Virginia residents are now able to receive medicinal cannabis thanks to a series of legislative actions including HB 1251 and more recently SB 1557. Qualifying patients can receive their Virginia medical marijuana card by obtaining a doctor’s written certification and then registering with the Board of Pharmacy. But in spite of this, there’s still a lot of confusion: Is medical marijuana legal in Virginia?
If you read the text of HB 1251 and related bills, you’ll find the term “affirmative defense” used in relation to the possession of cannabis. Nowhere does the text suggest that medical cannabis has been made legal or decriminalized; it only provides for medical marijuana certification as a viable defense in the face of criminal action. So what does this mean for medical marijuana patients?
What Is Affirmative Defense?
Cornell Law School defines affirmative defense as “a defense in which the defendant introduces evidence, which, if found to be credible, will negate criminal liability or civil liability, even if it is proven that the defendant committed the alleged acts.”
In other words, an affirmative defense doesn’t render the activity legal. It simply establishes a condition in which an accused or charged person would be protected from criminal prosecution. You might think of it like the “Get Out of Jail Free” card in Monopoly. The law still recognizes the activity as illegal, but your medical marijuana card ensures that you won’t be prosecuted if busted by police—as long as you’re using your medicine in accordance with Virginia’s established guidelines.
Why Affirmative Defense?
On the surface, the distinction between “legal” and “affirmative defense” seems pretty subtle, as though lawmakers are just splitting hairs with the terminology. But while the distinction may be small, it’s nevertheless important. By enacting the affirmative defense legislation, the State of Virginia has opted to protect medical marijuana patients without putting itself at odds with federal law.

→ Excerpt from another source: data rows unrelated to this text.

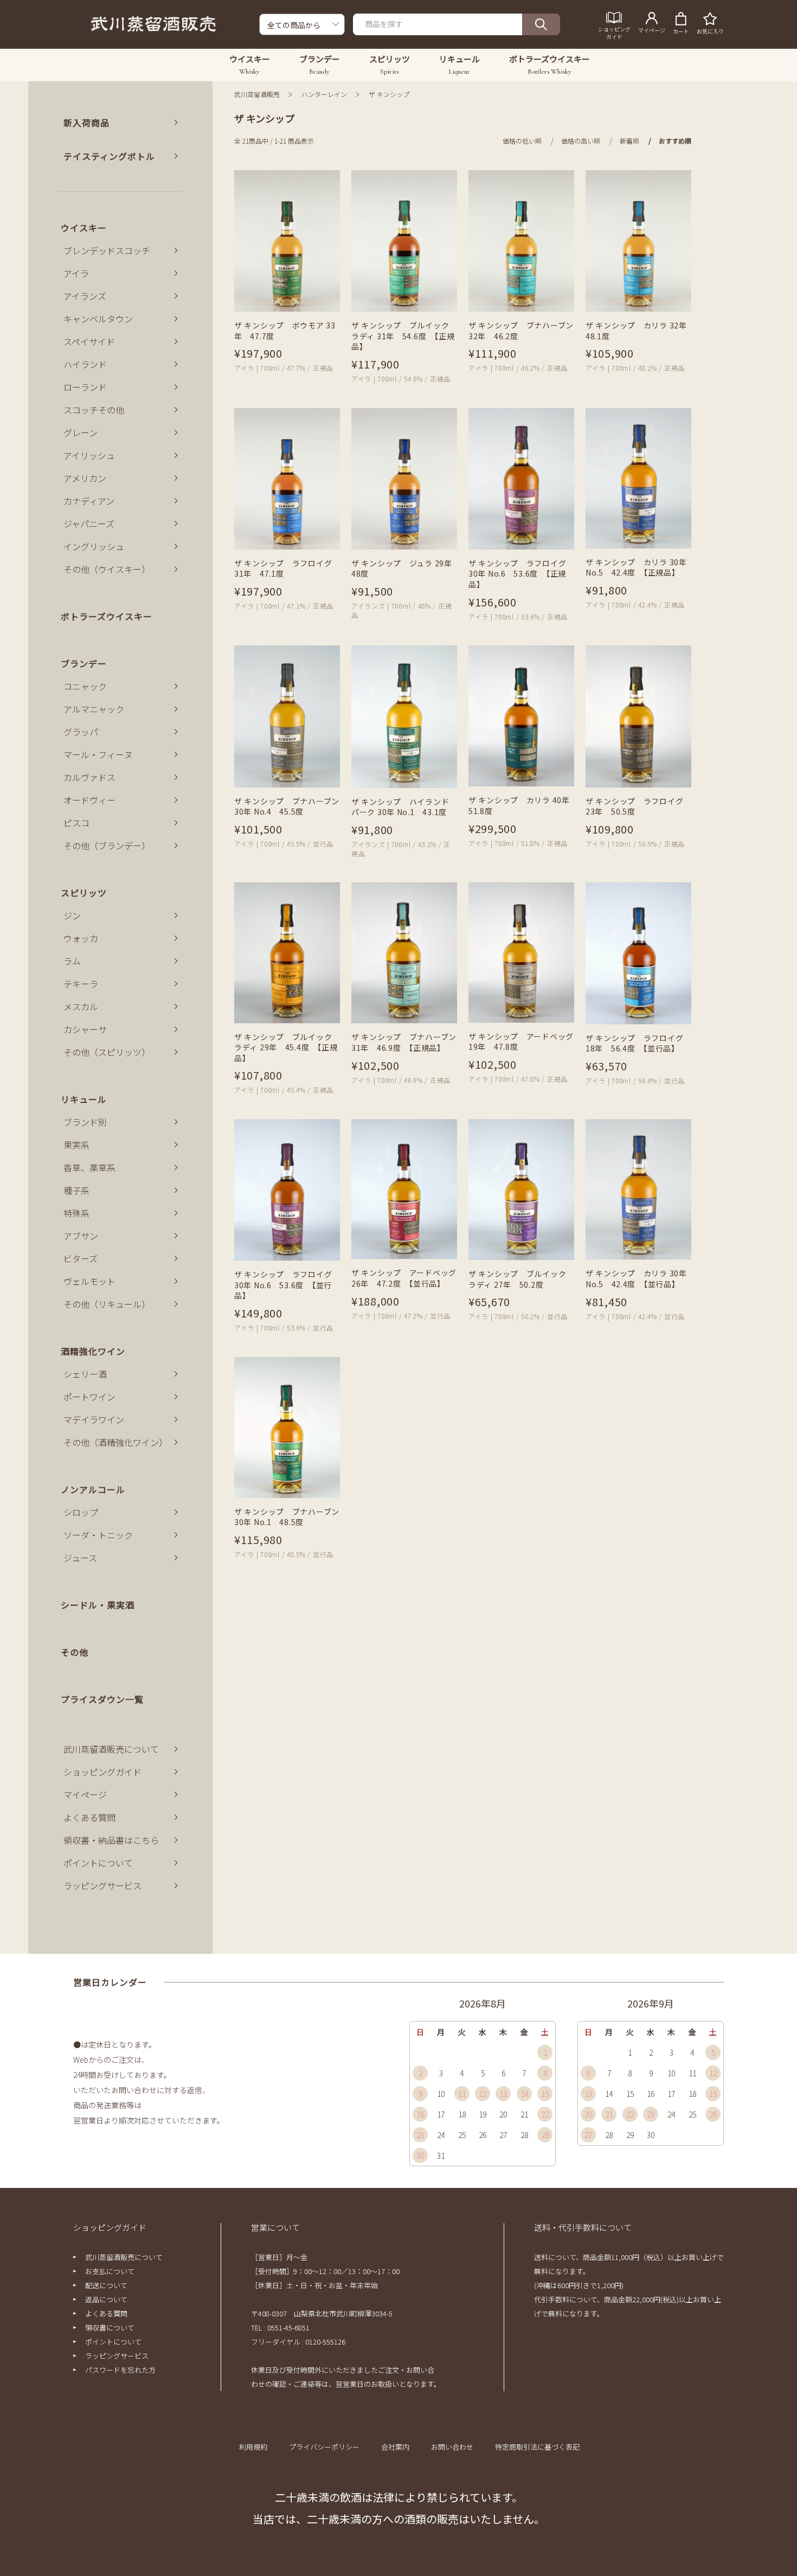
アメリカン (84, 478)
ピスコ (76, 822)
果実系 (76, 1144)
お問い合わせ (452, 2447)
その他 (74, 1651)
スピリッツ (84, 892)
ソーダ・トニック (98, 1534)
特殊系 (76, 1212)
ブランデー (84, 663)
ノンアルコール (93, 1489)
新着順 (629, 140)
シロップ (80, 1512)
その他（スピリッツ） (106, 1051)
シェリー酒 (85, 1373)
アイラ (76, 273)
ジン (72, 915)
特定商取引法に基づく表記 (537, 2447)
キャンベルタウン (98, 318)
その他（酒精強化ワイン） (115, 1442)
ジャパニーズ (88, 523)
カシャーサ (85, 1029)
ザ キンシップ (389, 94)
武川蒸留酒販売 (257, 94)
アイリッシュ (89, 455)
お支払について (109, 2271)
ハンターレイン (324, 94)
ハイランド (85, 364)
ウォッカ (80, 938)
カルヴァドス (89, 777)
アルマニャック (93, 708)
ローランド (85, 386)
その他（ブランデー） (106, 845)
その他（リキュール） (106, 1303)
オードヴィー (89, 799)
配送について (106, 2285)
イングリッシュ (93, 546)
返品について (106, 2299)
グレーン (80, 432)
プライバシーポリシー (324, 2447)
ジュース (80, 1557)
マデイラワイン (93, 1419)
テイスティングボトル (109, 156)
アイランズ (84, 295)
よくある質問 (89, 1817)
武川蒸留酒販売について (111, 1748)
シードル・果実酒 (97, 1604)
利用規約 (253, 2447)
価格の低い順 (522, 140)
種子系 (76, 1190)
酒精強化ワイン (93, 1351)
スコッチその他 (93, 409)
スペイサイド (89, 341)
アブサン (80, 1235)
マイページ (85, 1794)
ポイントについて (98, 1862)
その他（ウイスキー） (106, 569)
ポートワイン (89, 1396)
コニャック (85, 686)
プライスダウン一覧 (102, 1699)
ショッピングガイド (102, 1771)
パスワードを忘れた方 (120, 2370)
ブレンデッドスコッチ (106, 250)
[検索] (541, 24)
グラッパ (80, 731)
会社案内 (395, 2447)
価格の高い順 (580, 140)
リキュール (84, 1099)
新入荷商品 (86, 122)
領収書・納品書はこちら (111, 1840)
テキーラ (80, 983)
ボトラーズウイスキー (106, 616)
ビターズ (80, 1258)
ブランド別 (85, 1121)
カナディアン (88, 500)
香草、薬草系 (89, 1167)
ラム (72, 960)
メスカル (80, 1006)
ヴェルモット (89, 1281)
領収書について (109, 2327)
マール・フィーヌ (98, 754)
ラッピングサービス (102, 1885)
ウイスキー (84, 227)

The Drug Enforcement Administration classifies cannabis as a Schedule I controlled substance. This type of substance is defined by the agency as having “no currently accepted medical use in the United States, a lack of accepted safety for use under medical supervision, and a high potential for abuse.” Since the federal government doesn’t officially recognize the medicinal value of the drug, all medical cannabis programs are deemed illegal at the federal level.
Rather than contradict federal law as many other states have done, Virginia has instead decided to waive penalties for users who meet certain criteria. In other words, if you’ve gone through all the necessary channels to reasonably demonstrate your medical need for marijuana, they’re not going to prosecute you as they would a recreational user.
So Are Patients Safe?
We can quibble all day about the legal distinctions, but the underlying question that users have is: Can I get into trouble?
Under the state’s affirmative defense law, you cannot be charged with a crime or prosecuted for possession of medical cannabis as long as you use your medicine in accordance with the state’s guidelines. In other words, you must have a current written certification and be registered with the Board of Pharmacy. If you’re missing either of these essential requirements, or if your certification has expired, you won’t be protected.
In addition, you must keep your written certification with your medication at all times. If you’re in possession and questioned by law enforcement, you must present your certification. Without it, you may be charged. Note that certifications and registrations must be renewed annually.
The cannabis product itself must also be recognized by the State of Virginia as an acceptable medicinal formulation. According to SB 1557, the state allows qualifying patients to use cannabidiol oil [CBD oil] or THC-A oil with no more than 10 milligrams of THC. THC-A oil is defined as “any formulation of processed cannabis plant extract that contains at least 15 percent tetrahydrocannabinol acid but not more than five percent tetrahydrocannabinol, or a dilution of the resin of the cannabis plant that contains at least five milligrams of tetrahydrocannabinol acid per milliliter dose but not more than five percent tetrahydrocannabinol.” Oils, caplets, gels, and sprays are among the acceptable formulations.
Cannabis flower and edibles are not protected nor permitted for sale in dispensaries. The cannabinoids must be extracted into an oil or other concentrated formulation. Don’t consume in public, and always keep your medicine in a locked container in your trunk if you need to travel with it.
As long as you’re diligent about heeding these requirements, you should have no trouble with the law.